Paparazzi-powered UAV on the Ross Ice Shelf in Antarctica

John Cassano from the University of Colorado has been flying small fixed-wing UAVs in a remote camp in Antarctica. From his blog:


Since it wouldn’t be possible for us to build a 3000 foot tall automatic weather station (AWS) on the Ross Ice Shelf we have turned to using unmanned aerial vehicles (UAVs) to study the full depth of the boundary layer. The UAV we used this year is called a SUMO – Small Unmanned Meteorological Observer. It uses the same airframe you could buy in a model airplane store but has been modified to include a small computer, autopilot, and instruments to measure air temperature, humidity, pressure, and wind.

The advantage of the SUMO UAV is that it is easy to operate, inexpensive (only a few thousand dollars), and can measure the boundary layer very accurately. It only requires two people to fly a SUMO. One person has a model airplane remote control for manual control of the plane and the other person operates the autopilot on a laptop computer that is in constant communication with the autopilot on the plane by a simple radio link.

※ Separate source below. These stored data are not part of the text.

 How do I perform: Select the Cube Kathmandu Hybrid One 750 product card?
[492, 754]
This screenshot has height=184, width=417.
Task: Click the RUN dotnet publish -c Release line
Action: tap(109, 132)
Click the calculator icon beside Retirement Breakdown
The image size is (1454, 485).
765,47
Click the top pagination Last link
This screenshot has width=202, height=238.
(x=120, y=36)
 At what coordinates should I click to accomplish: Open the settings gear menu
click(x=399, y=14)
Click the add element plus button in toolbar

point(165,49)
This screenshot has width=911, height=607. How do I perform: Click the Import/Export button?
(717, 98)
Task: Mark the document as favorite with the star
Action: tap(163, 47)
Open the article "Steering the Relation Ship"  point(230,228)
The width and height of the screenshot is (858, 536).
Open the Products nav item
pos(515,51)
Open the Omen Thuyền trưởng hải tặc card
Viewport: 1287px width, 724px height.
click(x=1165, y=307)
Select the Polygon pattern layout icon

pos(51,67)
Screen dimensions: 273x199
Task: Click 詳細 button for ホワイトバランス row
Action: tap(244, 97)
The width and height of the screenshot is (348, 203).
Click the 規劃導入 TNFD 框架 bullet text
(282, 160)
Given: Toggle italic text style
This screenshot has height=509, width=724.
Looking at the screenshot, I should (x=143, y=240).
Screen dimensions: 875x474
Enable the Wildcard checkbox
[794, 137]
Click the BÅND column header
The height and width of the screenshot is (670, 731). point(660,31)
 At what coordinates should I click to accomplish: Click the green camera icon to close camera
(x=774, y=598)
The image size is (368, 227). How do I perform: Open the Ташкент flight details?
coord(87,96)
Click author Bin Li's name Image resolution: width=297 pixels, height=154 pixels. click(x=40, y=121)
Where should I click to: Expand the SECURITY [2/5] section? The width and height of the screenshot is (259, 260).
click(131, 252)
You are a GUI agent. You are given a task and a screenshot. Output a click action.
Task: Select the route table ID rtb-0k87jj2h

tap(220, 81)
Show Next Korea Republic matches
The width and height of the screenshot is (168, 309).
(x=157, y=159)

The SUMO can do flights up to 30 minutes in duration and in this time it can spiral up to the top and back down to the bottom of the boundary layer providing two profiles of the atmosphere through the entire boundary layer. It is these profiles that are the basis for all of the research we will do.

Views: 1329

Comment by Arthur Benemann on February 10, 2014 at 3:33pm

What a cool application for an UAV. I wonder what the magnitude of the winds you have to face. Well at least you have a lot of landing sites.

Comment by EngineerX on February 10, 2014 at 4:38pm

Awesome use of relatively inexpensive technology and props to good resourceful thinking. Would love to see more iof this types research and applications. Interesting stuff in the blog and pics of their ground station, those guys are some tough scientists! Hopefully the Ross Ice Shelf lawmakers don't ban "drones" like the SUMO from flying due to privacy concerns.

Love the acronym!

Comment by MikeRover on February 10, 2014 at 5:10pm

Maybe they can do some proper scientific research into this. :)

Comment by Reto Buettner on February 11, 2014 at 1:22am

The Paparazzi-powered SUMO proves to be a high value, easy to use and reliable system. 41 flights in harsh environment collecting so much data is impressive. Congratulations!

BLLAST also studies the boundary layer of the atmosphere. This is a great application for UAVs.

Comment by Vladimir "Lazy" Khudyakov on February 11, 2014 at 9:13am

Great job!

Comment by David Conger on February 11, 2014 at 2:06pm

Excellent display of friendly use of a drone for the betterment of us all. Now if only the mainstream news channels could show this sort of thing not military uses. This is a good start I suppose. Way to go.

FWIW: John is already up North now in the Arctic. Maybe some new record for back to back flights of a drone between North and South Arctic regions. Gotta be  good test of the navigation and attitude code to fly between the hemispheres like that.